::: SUPPLIED DATA :::

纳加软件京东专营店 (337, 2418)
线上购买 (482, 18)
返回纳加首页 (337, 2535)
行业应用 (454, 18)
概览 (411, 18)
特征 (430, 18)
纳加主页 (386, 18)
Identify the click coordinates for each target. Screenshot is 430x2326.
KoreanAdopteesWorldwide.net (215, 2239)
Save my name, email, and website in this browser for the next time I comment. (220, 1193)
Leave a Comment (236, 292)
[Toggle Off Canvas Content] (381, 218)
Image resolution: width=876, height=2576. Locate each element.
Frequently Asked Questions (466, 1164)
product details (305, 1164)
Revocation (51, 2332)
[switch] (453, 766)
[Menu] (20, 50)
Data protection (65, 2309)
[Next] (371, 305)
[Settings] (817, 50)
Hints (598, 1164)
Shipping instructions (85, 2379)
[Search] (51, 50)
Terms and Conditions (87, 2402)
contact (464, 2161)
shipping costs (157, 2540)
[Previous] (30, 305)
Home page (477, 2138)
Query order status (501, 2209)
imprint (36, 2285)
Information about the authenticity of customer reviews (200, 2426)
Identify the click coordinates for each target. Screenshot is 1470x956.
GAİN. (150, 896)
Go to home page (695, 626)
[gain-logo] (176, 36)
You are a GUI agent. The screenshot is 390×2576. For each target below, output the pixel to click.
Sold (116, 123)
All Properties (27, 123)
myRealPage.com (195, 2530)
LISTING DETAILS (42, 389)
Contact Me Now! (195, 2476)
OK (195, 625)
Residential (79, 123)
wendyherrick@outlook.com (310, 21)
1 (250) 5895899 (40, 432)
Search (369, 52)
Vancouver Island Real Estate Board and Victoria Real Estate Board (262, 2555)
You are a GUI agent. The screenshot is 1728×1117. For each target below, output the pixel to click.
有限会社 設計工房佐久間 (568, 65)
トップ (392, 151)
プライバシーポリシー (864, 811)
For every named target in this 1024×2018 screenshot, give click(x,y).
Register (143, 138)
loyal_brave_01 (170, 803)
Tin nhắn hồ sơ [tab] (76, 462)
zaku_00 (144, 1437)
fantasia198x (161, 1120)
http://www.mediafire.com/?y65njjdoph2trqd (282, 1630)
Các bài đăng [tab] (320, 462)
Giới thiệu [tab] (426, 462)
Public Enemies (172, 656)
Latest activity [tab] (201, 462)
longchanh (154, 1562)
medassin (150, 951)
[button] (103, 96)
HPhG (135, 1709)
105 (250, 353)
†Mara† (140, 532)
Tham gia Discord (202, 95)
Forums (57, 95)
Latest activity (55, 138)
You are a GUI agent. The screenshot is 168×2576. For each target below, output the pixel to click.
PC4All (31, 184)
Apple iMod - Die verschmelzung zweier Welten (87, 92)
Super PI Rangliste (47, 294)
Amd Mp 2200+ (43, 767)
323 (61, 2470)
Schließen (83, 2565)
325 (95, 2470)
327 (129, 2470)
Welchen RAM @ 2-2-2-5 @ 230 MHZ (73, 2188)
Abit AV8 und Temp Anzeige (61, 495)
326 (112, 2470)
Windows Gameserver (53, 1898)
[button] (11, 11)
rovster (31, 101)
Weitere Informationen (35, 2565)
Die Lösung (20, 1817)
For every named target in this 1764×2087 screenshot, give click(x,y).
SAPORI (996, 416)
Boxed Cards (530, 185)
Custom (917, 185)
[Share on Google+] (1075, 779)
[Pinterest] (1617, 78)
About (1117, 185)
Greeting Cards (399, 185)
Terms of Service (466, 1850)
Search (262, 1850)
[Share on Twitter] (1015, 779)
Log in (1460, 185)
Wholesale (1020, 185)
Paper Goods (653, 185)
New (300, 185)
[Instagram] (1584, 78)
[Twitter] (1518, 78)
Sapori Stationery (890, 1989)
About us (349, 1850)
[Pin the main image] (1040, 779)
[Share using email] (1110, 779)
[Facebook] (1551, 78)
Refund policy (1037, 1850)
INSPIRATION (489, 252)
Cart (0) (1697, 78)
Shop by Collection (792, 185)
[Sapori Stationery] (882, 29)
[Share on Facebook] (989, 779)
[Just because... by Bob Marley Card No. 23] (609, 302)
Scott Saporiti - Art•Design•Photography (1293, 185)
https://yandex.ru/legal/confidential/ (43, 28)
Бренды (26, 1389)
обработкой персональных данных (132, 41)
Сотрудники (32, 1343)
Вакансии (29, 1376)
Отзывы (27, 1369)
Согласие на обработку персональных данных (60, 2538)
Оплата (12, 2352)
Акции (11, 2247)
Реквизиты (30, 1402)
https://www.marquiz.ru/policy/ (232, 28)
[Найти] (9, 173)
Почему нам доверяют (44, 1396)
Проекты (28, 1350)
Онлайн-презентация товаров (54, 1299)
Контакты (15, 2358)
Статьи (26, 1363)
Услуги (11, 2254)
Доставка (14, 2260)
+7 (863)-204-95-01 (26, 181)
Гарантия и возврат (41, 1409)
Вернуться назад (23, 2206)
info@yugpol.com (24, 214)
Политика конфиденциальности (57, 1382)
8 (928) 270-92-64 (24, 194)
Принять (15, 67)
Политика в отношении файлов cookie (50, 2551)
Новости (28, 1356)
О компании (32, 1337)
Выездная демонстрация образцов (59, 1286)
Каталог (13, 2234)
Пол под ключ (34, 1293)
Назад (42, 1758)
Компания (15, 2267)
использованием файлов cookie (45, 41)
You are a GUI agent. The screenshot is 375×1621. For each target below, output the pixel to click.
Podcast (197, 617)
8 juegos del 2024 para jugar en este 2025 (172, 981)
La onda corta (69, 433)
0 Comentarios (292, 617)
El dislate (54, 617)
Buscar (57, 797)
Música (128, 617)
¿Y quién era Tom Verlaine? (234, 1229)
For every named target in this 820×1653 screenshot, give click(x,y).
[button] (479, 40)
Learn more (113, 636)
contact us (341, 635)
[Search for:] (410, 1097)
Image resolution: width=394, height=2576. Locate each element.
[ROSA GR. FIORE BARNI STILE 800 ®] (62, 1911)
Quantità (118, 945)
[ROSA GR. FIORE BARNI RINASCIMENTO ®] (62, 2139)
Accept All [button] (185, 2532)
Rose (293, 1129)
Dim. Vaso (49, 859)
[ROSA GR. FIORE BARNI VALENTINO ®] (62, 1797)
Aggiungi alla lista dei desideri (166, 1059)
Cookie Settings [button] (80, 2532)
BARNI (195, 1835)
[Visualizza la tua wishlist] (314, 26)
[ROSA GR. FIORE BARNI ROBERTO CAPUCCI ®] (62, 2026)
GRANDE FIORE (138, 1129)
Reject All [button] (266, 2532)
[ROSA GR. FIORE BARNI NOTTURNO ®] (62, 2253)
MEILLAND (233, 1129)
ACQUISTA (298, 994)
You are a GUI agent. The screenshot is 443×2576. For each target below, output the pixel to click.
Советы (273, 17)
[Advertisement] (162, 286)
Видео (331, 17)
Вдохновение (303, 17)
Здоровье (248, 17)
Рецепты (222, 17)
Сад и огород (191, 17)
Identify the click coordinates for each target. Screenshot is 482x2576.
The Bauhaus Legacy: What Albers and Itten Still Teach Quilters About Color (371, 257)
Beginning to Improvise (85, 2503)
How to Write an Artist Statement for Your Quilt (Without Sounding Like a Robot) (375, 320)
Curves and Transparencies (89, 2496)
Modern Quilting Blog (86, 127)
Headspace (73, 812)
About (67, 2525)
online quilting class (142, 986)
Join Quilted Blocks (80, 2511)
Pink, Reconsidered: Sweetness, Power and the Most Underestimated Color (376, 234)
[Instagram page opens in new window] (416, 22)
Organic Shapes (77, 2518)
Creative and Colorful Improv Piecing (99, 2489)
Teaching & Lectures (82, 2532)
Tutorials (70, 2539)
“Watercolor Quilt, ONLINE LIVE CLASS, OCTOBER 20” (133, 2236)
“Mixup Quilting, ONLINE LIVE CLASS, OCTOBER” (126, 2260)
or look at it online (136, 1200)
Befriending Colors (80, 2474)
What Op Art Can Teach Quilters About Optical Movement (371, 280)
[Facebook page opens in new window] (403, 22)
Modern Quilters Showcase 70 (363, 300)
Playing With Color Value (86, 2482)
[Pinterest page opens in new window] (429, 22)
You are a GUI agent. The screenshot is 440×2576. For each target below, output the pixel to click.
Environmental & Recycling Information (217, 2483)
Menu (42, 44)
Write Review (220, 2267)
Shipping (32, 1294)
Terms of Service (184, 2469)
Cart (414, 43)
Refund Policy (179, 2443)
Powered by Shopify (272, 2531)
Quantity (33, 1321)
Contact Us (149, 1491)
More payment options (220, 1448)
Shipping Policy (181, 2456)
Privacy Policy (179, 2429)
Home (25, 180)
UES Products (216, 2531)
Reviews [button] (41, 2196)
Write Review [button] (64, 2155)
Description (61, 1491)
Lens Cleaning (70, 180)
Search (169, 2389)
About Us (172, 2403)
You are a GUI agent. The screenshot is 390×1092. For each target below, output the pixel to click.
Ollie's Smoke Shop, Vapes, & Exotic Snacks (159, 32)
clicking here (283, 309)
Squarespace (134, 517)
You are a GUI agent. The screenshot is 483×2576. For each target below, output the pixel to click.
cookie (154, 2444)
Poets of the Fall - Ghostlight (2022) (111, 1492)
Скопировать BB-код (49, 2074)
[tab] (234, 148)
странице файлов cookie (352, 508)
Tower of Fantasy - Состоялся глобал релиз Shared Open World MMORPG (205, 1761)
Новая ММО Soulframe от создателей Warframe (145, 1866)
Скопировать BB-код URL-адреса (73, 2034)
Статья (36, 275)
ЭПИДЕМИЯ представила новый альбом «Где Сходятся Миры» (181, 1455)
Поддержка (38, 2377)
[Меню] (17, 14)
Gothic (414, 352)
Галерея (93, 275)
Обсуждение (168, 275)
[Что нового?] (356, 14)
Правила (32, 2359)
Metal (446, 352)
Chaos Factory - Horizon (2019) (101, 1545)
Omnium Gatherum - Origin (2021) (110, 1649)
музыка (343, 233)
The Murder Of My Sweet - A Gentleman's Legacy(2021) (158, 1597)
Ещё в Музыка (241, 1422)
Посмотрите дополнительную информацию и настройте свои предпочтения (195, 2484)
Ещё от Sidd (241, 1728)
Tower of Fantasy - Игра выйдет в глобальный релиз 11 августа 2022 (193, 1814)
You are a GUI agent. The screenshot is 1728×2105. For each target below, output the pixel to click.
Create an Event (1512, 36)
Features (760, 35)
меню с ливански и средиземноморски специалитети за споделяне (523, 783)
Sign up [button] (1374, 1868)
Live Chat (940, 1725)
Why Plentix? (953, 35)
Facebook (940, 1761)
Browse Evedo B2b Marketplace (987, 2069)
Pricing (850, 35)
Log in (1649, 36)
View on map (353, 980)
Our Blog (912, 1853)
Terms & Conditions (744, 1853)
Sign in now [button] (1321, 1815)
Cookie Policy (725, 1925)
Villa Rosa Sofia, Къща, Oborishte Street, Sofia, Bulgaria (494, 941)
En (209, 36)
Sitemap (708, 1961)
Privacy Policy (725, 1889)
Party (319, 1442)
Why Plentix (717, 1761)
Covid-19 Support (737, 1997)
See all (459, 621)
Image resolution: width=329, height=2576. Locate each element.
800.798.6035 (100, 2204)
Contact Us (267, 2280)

:::

**WHAT YOU ARE ASKED TO DO**. Please, from the entries above, set down exactly the lines from the one containing "View on map (353, 980)" through the one containing "Sitemap (708, 1961)", and only those.

**WRITTEN ANSWER**.
View on map (353, 980)
Our Blog (912, 1853)
Terms & Conditions (744, 1853)
Sign in now [button] (1321, 1815)
Cookie Policy (725, 1925)
Villa Rosa Sofia, Къща, Oborishte Street, Sofia, Bulgaria (494, 941)
En (209, 36)
Sitemap (708, 1961)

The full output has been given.